Aridis Pharma’s AR-105 flunks mid-stage study

Ultra-thinly traded micro cap Aridis Pharmaceuticals (NASDAQ:ARDS) slumps 27% premarket on light volume in reaction an unsuccessful Phase 2 clinical trial evaluating candidate AR-105, a fully human IgG1 monoclonal antibody, for the treatment of ventilator-associated pneumonia caused by Gram-negative Pseudomonas aeruginosa.
AR-105 failed to sufficiently separate from placebo in terms of clinical cure rate at day 21. There were also statistically significant imbalances in all-cause mortality and serious adverse events (SAEs) between the treatment and placebo arms, although no SAE or death was determined to be related to AR-105.
The company will not allocate any further resources to development.

IGM Bio sets IPO terms

IGM Biosciences (IGMS) plans to offer 7,812,500 common shares at $15 – 17 in its IPO. Gross proceeds should be $125M.

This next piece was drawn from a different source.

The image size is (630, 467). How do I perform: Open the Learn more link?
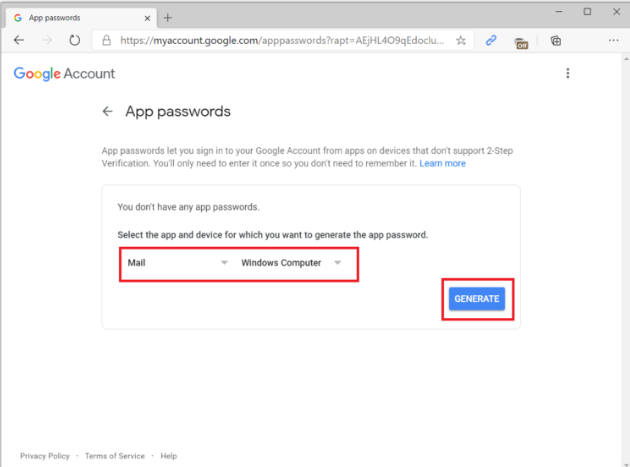[x=442, y=164]
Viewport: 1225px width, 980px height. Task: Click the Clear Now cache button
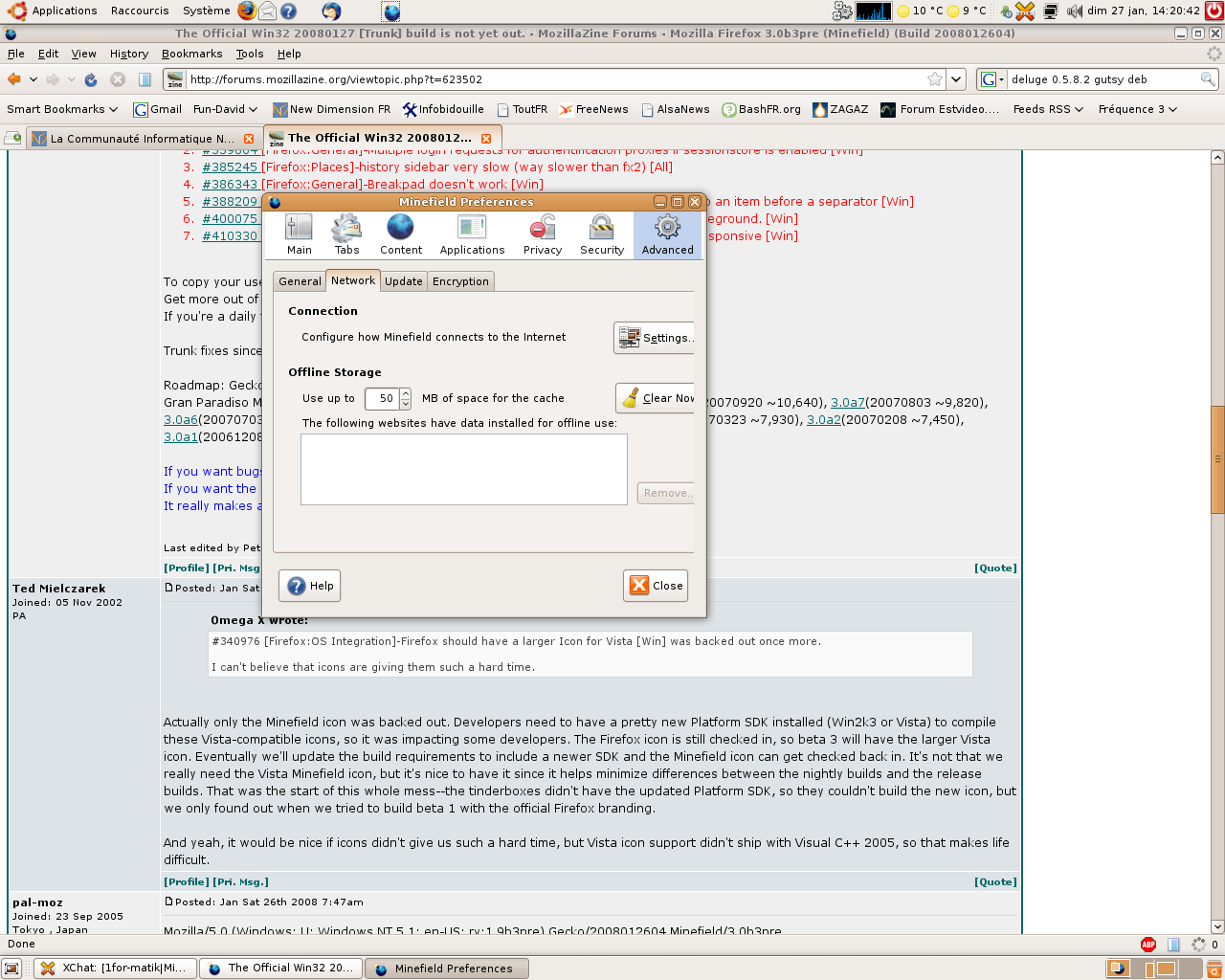click(x=657, y=398)
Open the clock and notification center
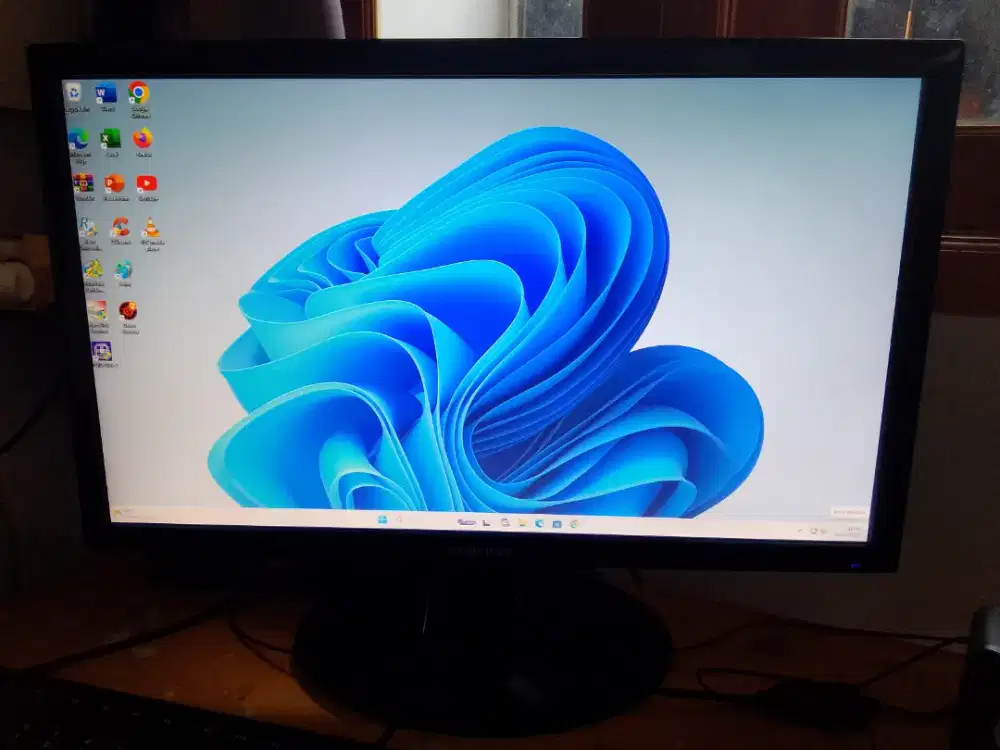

SmileDirectClub sets terms of upsized IPO

SmileDirectClub (SDC) plans to offer 58,537,000 Class A common shares at $19 – 22 in its IPO. Gross proceeds should be ~$1.2B.
Related ticker: Align Technology (NASDAQ:ALGN)

Vertex to acquire Semma Therapeutics for $950M

Vertex Pharmaceuticals (NASDAQ:VRTX) has agreed to acquire privately held Semma Therapeutics, a developer of stem cell-derived human islets for the potential cure of type 1 diabetes, for $950M in cash.
The transaction should close next quarter.

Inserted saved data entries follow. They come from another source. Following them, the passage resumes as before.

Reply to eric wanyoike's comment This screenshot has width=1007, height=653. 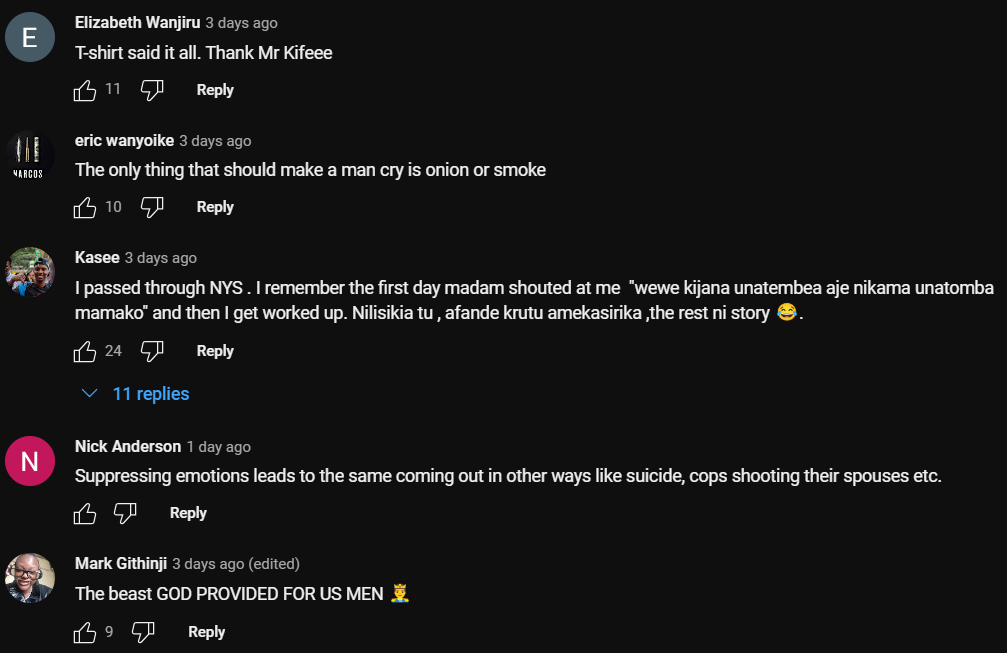pyautogui.click(x=215, y=207)
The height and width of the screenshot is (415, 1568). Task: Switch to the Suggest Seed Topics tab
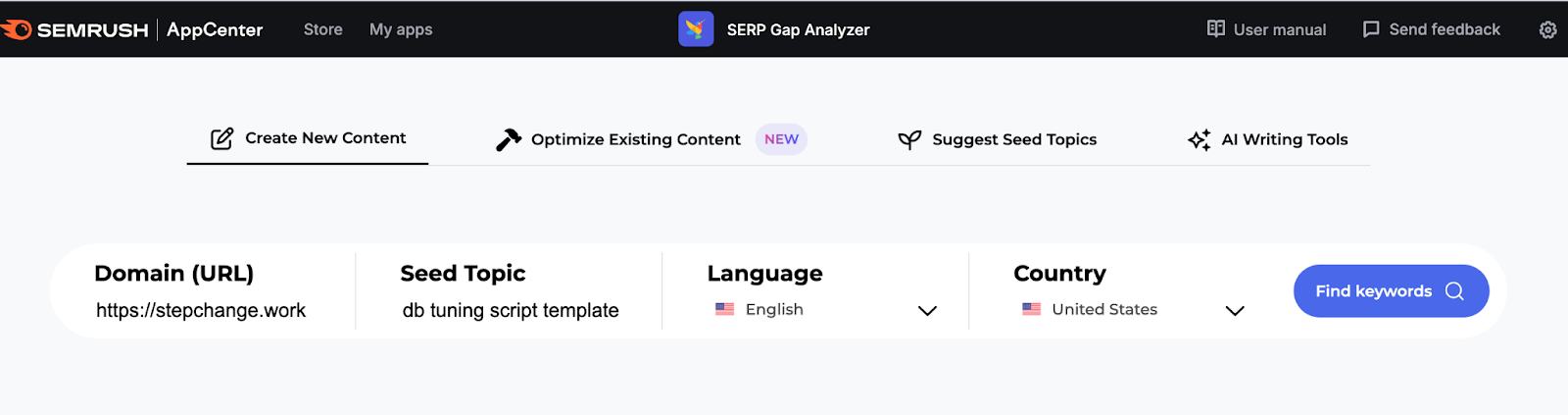click(x=1013, y=139)
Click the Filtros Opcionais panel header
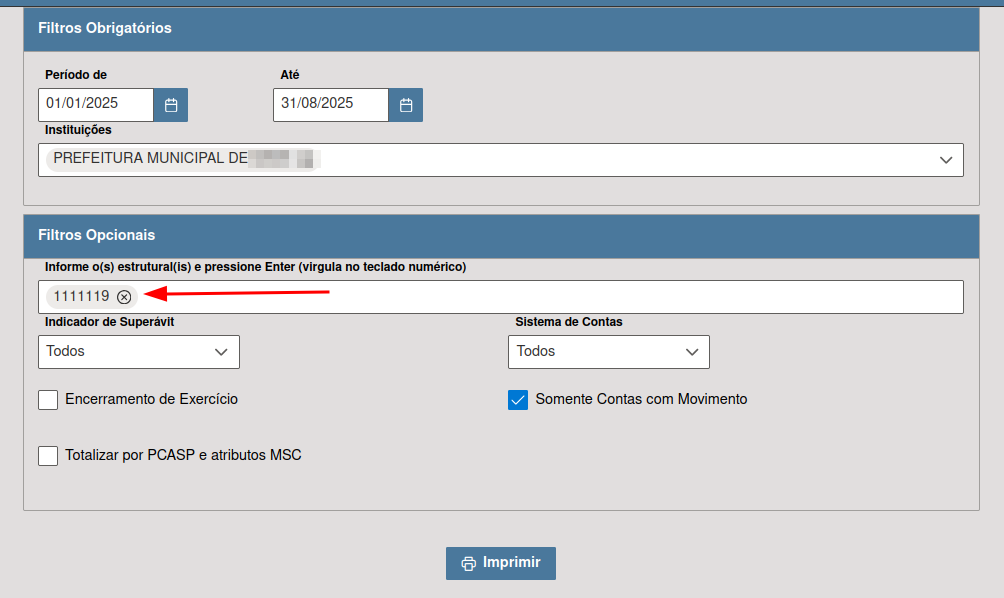This screenshot has height=598, width=1004. tap(501, 236)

Aeglea Bio reports positive data for pegzilarginase in deficiency patients

Aeglea BioTherapeutics (NASDAQ:AGLE) has presented positive 20-dose data on 14 patients from its completed Phase 1/2 trial and ongoing Phase 2 open-label extension (OLE) trial for pegzilarginase in patients with Arginase 1 Deficiency (ARG1-D) at the 2019 Symposium of the Society for the Study of Inborn Errors of Metabolism.
Data from all patients continued to demonstrate marked and sustained reductions in plasma arginine.
79% (11 of 14) of patients were clinical responders, using mobility assessment components that correspond with the pivotal PEACE trial secondary endpoint.
Pegzilarginase was well tolerated and the rates of treatment-related adverse events decreased over time.
The Company expects to continue discussions with the FDA on the pegzilarginase program and next steps in Q4 2019 or Q1 2020.
Topline data from the PEACE trial is expected in Q1 2021.

UniQure achieves planned enrollment in HOPE-B trial of AMT-061

UniQure N.V. (NASDAQ:QUREannounces that the planned enrollment of 56 patients has been achieved in the HOPE-B pivotal trial of etranacogene dezaparvovec (AMT-061), an investigational AAV5-based gene therapy incorporating the FIX-Padua variant for the treatment of patients with severe and moderately severe hemophilia B.
Due to the high level of interest in the study from both patients and study investigators, uniQure expects to over-enroll up to six additional patients before the end of September.
The study’s primary endpoint is the assessment of Factor IX activity 26 weeks after dosing.
Patients enrolled in the HOPE-B trial will be tested for the presence of pre-existing neutralizing antibodies to AAV5 but will not be excluded from the trial based on their titers.

Emergent Bio awarded 10-year HHS contract to deliver ACAM2000

Emergent BioSolutions (NYSE:EBS) has been awarded a contract by the Office of the Assistant Secretary for Preparedness and Response (ASPR) in the U.S. Department of Health and Human Services (HHS) valued at ~$2B over 10 years for the continued supply of ACAM2000, (Smallpox Vaccine, Live) into the U.S. Strategic National Stockpile (SNS).
ACAM2000 is the only vaccine licensed by the FDA for active immunization against smallpox disease.
This contract for the procurement of ACAM2000 vaccine consists of a one-year base period of performance, valued at ~$170M, and nine option years.
The company expects to deliver a majority of the doses under the base year by end of 2019. This multiple year contract is intended to support the replacement of the smallpox vaccine stockpile and follows the conclusion of a prior 10-year, $425M contract to establish domestic warm-base manufacturing capabilities and procure smallpox vaccines issued by the U.S. government April 1, 2008.